Beyond business incubation Programs, the Hub is seeking to scale up its impact by developing online courses, and inviting expert guest speakers. Over 3,000 users are returning visitors on the Hub’s online platform. Among the courses provided: How to Build a Startup, and a Business Resilience Program.
However, to make a bigger systematic change in Cambodia, “that change has to go through the educational system,” Mélanie said, further explaining that the Hub has developed a curriculum in Khmer to be used by universities to teach entrepreneurship. The Hub entered into partnerships with 10 universities, almost a third of the country’s, under the umbrella of the Ministry of Telecom and Education, and provides a training module for teachers, as well as for former entrepreneur alumni who wish to join the teaching effort.
The Hub is also seeking to decentralize its services, and is currently piloting “Phum Impact” initiatives (phum means village in Khmer) in Siem Reap and Battambang, which will be joined by two more cities in 2022. Each Phum Impact is set up with three co-founding members.
According to the Hub’s website, “Phum Impact is a grassroots initiative to launch locally rooted communities outside the capital city of Phnom Penh, to scale the Impact Hub methodology to new parts of Cambodia.” The Impact Hub is providing seed funding, coaching, resources, and community-building methodologies.
The Phnom Penh Impact Hub now has 16 staff, ranging from 22 to 30 years old. “We are maybe the youngest team of the Impact Hub, and the most active,” Mélanie pointed out. “We are super passionate about our job and it’s very rewarding as we see the direct impact of our efforts in the youth we train.”

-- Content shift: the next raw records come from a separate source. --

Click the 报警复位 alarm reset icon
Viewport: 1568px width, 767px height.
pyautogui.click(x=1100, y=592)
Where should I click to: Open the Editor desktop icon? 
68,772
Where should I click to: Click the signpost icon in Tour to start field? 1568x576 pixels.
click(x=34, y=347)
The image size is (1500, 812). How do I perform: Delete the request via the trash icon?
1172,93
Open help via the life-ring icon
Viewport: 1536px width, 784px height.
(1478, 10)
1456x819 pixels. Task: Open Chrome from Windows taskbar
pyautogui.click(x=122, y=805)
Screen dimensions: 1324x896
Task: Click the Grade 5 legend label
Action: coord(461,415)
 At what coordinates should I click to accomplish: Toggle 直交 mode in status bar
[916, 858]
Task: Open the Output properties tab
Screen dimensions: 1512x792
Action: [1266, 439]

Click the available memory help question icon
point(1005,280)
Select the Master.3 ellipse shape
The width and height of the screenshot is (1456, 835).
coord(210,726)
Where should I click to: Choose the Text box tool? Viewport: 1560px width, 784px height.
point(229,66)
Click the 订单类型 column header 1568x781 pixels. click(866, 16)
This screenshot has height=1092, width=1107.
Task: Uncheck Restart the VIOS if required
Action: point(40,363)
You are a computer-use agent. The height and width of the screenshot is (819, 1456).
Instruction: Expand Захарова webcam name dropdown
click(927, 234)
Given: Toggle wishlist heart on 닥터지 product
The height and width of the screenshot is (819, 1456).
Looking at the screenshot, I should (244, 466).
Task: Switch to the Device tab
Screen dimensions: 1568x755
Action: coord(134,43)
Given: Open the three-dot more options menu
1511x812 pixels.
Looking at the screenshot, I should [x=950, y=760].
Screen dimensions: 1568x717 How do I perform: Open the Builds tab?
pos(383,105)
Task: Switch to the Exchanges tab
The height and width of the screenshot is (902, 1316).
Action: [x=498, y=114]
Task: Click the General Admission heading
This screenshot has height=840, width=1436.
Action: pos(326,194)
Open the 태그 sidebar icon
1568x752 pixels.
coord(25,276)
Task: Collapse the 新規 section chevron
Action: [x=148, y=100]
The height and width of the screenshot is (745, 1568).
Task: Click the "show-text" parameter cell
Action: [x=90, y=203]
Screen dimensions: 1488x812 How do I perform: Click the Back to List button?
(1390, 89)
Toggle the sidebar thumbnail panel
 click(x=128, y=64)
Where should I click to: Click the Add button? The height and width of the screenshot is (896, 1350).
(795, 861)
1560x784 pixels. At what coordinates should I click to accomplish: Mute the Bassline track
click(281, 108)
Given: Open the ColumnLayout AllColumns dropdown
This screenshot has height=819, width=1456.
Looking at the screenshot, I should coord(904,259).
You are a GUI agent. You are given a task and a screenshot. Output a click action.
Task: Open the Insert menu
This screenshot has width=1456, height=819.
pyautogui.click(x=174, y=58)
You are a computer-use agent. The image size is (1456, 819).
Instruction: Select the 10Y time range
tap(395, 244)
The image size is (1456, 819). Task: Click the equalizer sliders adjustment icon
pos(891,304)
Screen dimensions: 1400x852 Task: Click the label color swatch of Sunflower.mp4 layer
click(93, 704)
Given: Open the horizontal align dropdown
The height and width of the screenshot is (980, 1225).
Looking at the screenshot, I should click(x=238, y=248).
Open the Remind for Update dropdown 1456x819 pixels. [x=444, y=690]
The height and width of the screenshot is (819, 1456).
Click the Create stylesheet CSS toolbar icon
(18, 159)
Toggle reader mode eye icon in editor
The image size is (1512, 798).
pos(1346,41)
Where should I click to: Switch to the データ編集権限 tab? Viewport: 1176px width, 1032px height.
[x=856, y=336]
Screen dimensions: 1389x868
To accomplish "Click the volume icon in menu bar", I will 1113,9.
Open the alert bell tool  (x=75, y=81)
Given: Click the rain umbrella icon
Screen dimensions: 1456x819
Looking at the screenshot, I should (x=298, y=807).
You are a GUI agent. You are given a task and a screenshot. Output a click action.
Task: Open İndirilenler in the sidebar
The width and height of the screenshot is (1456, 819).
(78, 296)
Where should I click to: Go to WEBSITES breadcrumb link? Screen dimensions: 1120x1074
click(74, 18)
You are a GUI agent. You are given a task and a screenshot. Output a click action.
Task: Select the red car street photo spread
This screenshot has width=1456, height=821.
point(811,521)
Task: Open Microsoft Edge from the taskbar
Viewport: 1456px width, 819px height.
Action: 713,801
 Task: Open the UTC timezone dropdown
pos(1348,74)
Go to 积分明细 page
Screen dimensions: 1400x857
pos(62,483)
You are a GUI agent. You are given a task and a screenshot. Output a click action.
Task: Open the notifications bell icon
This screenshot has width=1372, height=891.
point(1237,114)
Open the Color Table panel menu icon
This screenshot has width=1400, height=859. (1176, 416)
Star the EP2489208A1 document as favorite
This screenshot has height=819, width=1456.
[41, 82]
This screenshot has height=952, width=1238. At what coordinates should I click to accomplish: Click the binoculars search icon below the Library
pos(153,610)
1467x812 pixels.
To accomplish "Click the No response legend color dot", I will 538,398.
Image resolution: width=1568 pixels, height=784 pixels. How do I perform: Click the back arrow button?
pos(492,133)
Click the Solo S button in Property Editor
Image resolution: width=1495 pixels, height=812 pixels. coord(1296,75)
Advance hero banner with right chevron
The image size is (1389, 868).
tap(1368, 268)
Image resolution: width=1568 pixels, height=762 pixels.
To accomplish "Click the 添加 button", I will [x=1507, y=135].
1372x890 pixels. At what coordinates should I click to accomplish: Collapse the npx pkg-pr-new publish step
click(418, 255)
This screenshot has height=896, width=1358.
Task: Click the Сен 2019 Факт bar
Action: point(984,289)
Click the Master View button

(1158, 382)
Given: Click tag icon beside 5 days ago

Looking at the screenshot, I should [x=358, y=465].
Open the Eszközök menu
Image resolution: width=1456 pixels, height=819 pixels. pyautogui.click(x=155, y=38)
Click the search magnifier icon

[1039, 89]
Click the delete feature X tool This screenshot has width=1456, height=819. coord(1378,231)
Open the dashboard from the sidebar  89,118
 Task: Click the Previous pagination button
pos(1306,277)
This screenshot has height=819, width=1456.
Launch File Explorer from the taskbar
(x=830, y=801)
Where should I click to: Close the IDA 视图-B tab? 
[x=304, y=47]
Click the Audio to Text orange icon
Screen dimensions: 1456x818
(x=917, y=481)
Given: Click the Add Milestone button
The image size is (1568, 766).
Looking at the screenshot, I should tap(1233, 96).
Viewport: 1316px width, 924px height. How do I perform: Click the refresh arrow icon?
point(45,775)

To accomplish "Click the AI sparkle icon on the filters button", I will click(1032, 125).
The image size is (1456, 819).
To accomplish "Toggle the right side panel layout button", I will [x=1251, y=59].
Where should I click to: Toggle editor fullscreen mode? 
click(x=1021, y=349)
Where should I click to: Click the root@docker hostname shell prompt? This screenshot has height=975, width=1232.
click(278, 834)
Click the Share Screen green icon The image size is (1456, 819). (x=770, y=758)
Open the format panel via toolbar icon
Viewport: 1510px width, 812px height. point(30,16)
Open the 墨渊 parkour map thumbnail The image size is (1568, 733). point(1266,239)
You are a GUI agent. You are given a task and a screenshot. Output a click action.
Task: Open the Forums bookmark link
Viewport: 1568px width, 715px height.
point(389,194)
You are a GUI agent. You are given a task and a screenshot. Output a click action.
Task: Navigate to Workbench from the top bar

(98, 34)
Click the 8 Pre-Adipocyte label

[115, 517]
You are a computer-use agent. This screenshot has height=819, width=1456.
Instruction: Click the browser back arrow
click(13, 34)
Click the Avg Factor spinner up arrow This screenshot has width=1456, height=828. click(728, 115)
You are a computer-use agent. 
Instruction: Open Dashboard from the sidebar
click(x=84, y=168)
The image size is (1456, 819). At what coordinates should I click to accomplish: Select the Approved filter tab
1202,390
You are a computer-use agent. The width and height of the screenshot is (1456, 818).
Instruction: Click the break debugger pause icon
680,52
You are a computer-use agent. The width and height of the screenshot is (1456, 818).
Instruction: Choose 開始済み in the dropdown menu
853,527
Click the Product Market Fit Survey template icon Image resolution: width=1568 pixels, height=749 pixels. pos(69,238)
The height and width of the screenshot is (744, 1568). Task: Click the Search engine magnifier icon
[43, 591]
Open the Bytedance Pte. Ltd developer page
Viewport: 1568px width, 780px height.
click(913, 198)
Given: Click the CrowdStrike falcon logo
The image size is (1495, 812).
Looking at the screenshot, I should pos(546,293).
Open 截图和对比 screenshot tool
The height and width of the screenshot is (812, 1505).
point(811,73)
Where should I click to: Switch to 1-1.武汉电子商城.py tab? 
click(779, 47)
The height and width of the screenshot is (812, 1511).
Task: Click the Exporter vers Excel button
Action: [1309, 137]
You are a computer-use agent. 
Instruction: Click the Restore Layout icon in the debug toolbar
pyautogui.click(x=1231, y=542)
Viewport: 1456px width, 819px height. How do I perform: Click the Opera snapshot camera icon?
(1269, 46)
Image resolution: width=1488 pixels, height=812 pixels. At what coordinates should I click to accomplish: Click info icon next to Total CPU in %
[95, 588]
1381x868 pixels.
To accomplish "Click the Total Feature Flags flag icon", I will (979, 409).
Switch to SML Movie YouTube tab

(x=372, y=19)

Women, starting with Nipoan Cheng-Chavigny, Managing Director, Kosoma Kim, Business Development & Digital Impact Director, and Thiny Keo, Finance Director, hold all the leadership roles, and outnumber men in the team, although “it was not meant on purpose”, specified Mélanie.
"Impact Hub’s growth in Cambodia in the last five years has been exponential. From a few incubation programs to multiple pre-incubations, and incubations programs per year, our Hub is today one of the best representatives of the vibrant ecosystem of Cambodia,” Ms. Cheng-Chavigny added. “As our mission remains the same (Inspire - Enable and Connect generation of change makers), IHPP is making sure the youth and young entrepreneurs in the country get the support they deserve to be part of a more sustainable Cambodia”, she concluded.
The amount of paperwork and procedures to get intellectual property protection are sometimes discouraging innovators, often busy with pressing matters such as improving their technology, and the successful and sustainable market launch of their products.
The Impact Hub is however encouraging all young entrepreneurs to at least protect their name and their brand. Indeed, trademark protection proved valuable in several cases where the trademark holder could defend her/his brand against copying.